You have the right to request an “accounting of disclosures.” This is a list of the disclosures we made of health information about you in the six (6) years prior to the date you request the accounting. The accounting will not include:
To request this accounting, you must submit your request in writing. We can provide you a form and instructions about how to submit it. Your request must state a time period which may not be longer than six years and may not include dates before April 14, 2003. Your request should indicate in what form you want the list (for example, on paper or electronically). The first list you request within a 12-month period will be free. For additional lists, we may charge you for the costs of providing the list. We will notify you of the cost involved and you may choose to withdraw or modify your request at that time before any costs are incurred.
You have the right to request a restriction or limitation on the health information we use or disclose about you for treatment, payment, or health care operations. You also have the right to request a limit on the health information we disclose about you to someone who is involved in your care or the payment for your care, like a family member or friend. For example, you could ask that we do not use or disclose any information to a friend or family member about your diagnosis or treatment.
If we agree to your request to limit how we use your information for treatment, payment, or healthcare operations we will comply with your request unless the information is needed to provide you with emergency treatment. To request restrictions, you must make your request in writing to your provider. In your request, you must tell us what information you want to limit, whether you want to limit our use, disclosure or both, and to whom you want the limits to apply.
You have the right to request that we communicate with you about medical matters in a certain way or at a certain location. For example, you can ask that we only contact you at work or by mail. To request confidential communications, you must make your request in writing to your provider. We will not ask you for the reason for your request. We will accommodate all reasonable requests. Your request must specify how or where you wish to be contacted.
You have the right to a paper copy of this notice. You may ask us to give you a copy of this notice at any time. Even if you have agreed to receive this notice electronically, you are still entitled to a paper copy of this notice. You may obtain a copy of this notice from Alameda Family Services or if you receive substance abuse or mental health services, you may also receive a copy from the Alameda County Behavioral Health Care Services’ office (please see number below). That office is generally open from Monday to Friday from 9:00 a.m. to 4:00 p.m. (except holidays).

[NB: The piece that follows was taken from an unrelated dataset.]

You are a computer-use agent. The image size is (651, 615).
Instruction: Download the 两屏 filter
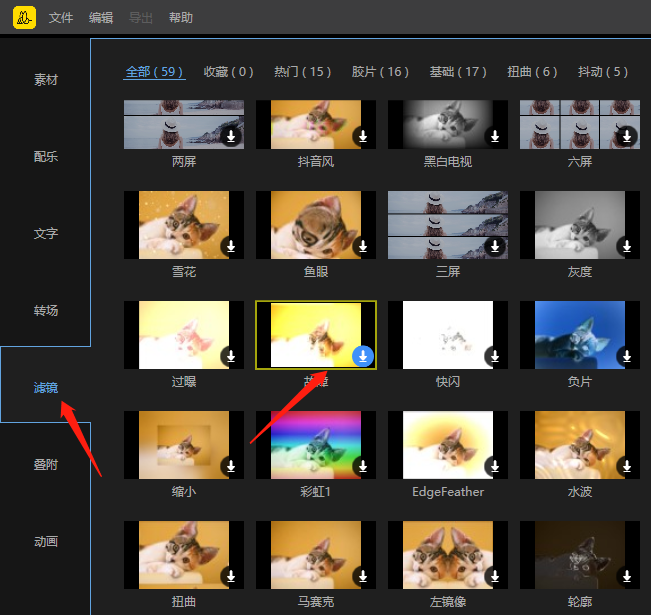click(x=231, y=137)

We reserve the right to change this notice. We reserve the right to make the revised or changed notice effective for health information we already have about you as well as any information we receive in the future. We will post a copy of the current notice in our facilities. The notice will contain the effective date.
If you believe your privacy rights have been violated, you may file a complaint with the Privacy Officer at Alameda Family Services at (510) 629-6300 or with the Secretary of the Department of Health and Human Services. If you receive substance abuse or mental health services, you may also contact the Consumer Assistance Specialist with Alameda County Behavioral Health Care Services at 1 (800) 779‑0787. All complaints must be submitted in writing. You will not be penalized for filing a complaint.